The Grenada wren (Troglodytes grenadensis) is a very small passerine bird in the wren family Troglodytidae that is found on the Caribbean island of Grenada. The name troglodytes means "hole dweller", and is a reference to the bird's tendency to disappear into crevices when hunting insects or to seek shelter. It was formerly considered to be conspecific with the house wren, now renamed the northern house wren (Troglodytes aedon).

==Taxonomy==
The Grenada wren was formally described in 1878 by the American ornithologist George Newbold Lawrence based on specimens collected by the naturalist Frederick A. Ober on the island of Grenada. Lawrence coined the binomial name Thryothorus grenadensis. The Grenada wren was formerly considered to be a subspecies of the house wren, now renamed the northern house wren (Troglodytes aedon). It is now recognised as a separate species based on differences in morphology and genetics. The species is monotypic: no subspecies are recognised.

==Etymology==
The Grenada wren is classified in the genus Troglodytes; this name means "cave dweller" in Greek.

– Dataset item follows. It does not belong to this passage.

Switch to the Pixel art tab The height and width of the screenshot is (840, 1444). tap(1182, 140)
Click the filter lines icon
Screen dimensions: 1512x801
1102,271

The specific name, grenadensis, means of Grenada.

==Description==
The Grenada wren is a small, reddish brown songbird. The wings and tail are marked with dark bars and there is no supercilium. The song is loud and consists of trilling and chattering, with harsher, scolding calls.

==Distribution and habitat==
The Grenada wren is endemic to the main island of Grenada and appears to be uncommon on the offshore islands. It prefers to be near human habitation and will nest in cavities in buildings. In unbroken native forest this species is found at lower densities than in areas of habitation.